--- REQUIRED ACTION ---
Carry on the article about using pressure-treated wood in garden beds, picking up right after its final sentence.

--- STUDY TEXT ---
Should You Use Pressure Treated Wood in Your Garden?

Piles of pressure-treated lumber

The answer to using pressure treated wood for raised bed gardening really depends on the perspective of the gardener. Since 2003 the Environmental Protection Agency has banned harmful CCA pressure treated lumber for residential use due to the arsenic in the treating process and possibilities of leaching into soils. New pressure treated lumber, ACQ or AC-B, does not contain the harmful arsenic, but uses copper instead. The benefits of new, environmentally friendly pressure treated lumber have been scientifically tested to be sound for use in the garden. However, no pressure treated wood is allowed to be used in the gardens of those who grow certified organic foods. If you are a garden purist, perhaps all the science in the world will not convince you.

--- GIVEN DATA ---
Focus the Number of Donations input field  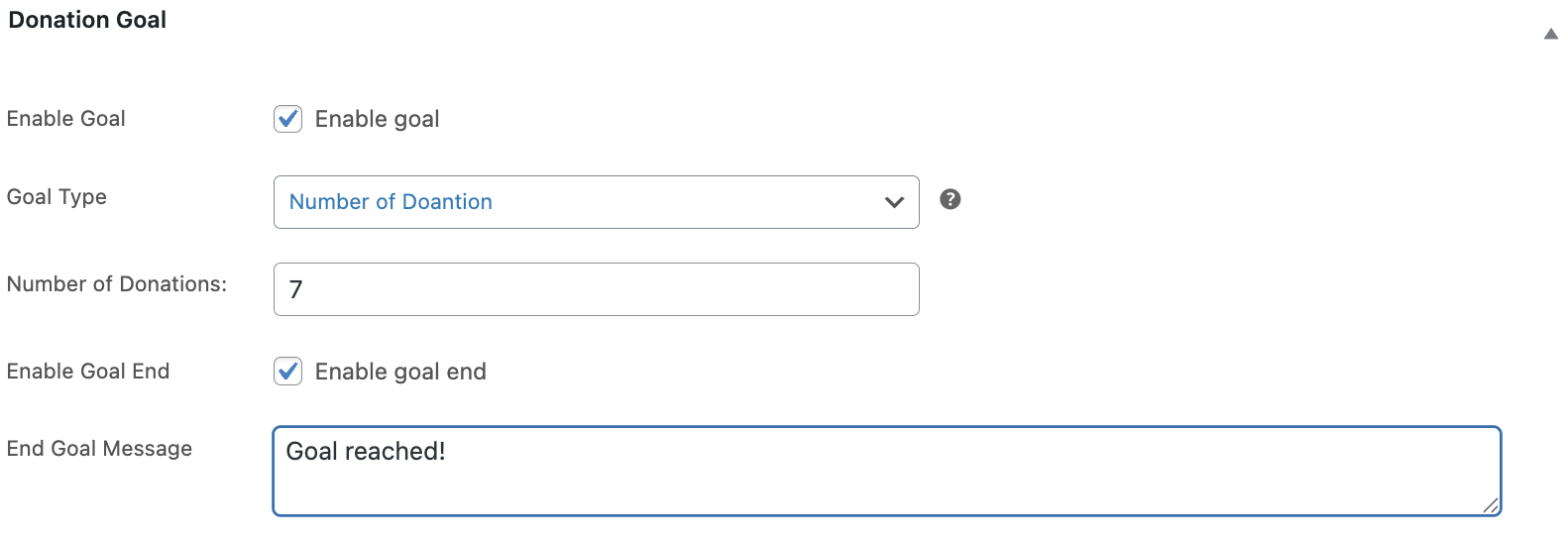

* * *

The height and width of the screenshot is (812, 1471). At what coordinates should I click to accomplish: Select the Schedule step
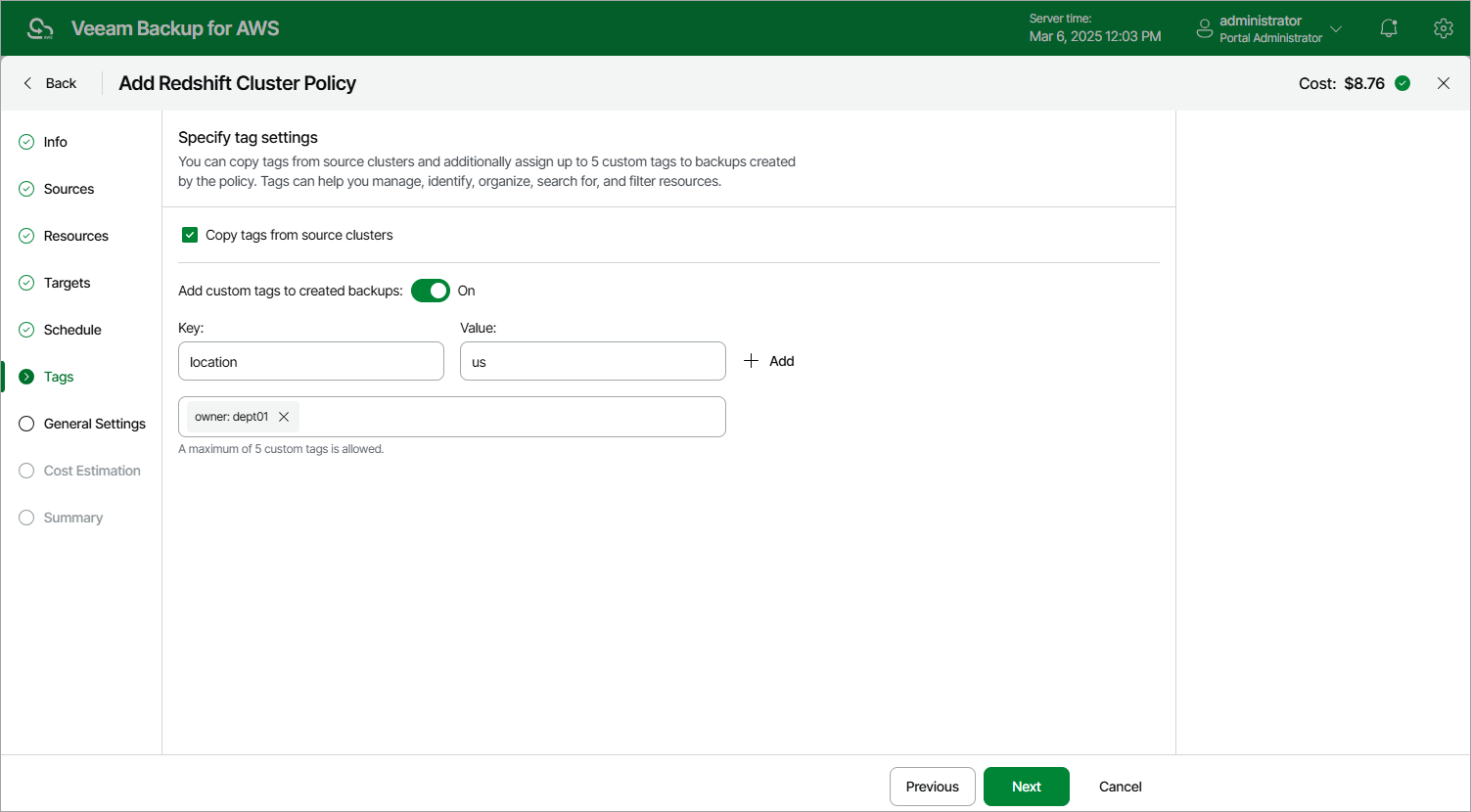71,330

--- ANSWER TO THE EXERCISE ---
Chemicals Used

Alkaline Copper Quat (ACQ) lumber uses copper instead of Arsenic to treat the lumber. The copper acts as an insect repellent, and the quat is a fungicide and disinfectant which is commonly used in swimming pools. Tebuconazole is another fungicide which can be used and is often applied to food crops. All chemicals being used in ACQ or AC-B lumber are non-toxic and thus pose significantly minimized risk. The chemicals are all used in other recreational and industry setting with regular contact to people.

Copper Leaching

copper piping, tools, and a blueprint

Testing done by the University of Washington has shown that copper can leach from both ACQ and AC-B wood into soils. However, copper is non-toxic and the levels of leaching are minimal. If a plant absorbed high amounts of copper it would die long before anyone could eat any food derived from the plant. Copper is a major concern when it comes to water systems however. Do not use ACQ or AC-B wood near streams or waterways since leaching will kill aquatic life.

Organic Standards

The USDA states, "This provision prohibits the use of lumber treated with arsenate or other prohibited materials for new installations or replacement purposes in contact with an organic production site." ACQ and AC-B woods have not specifically been reviewed by the National Organic Program, but they have stated, "Some copper does leach from ACQ-treated lumber, making it unsafe for garden use."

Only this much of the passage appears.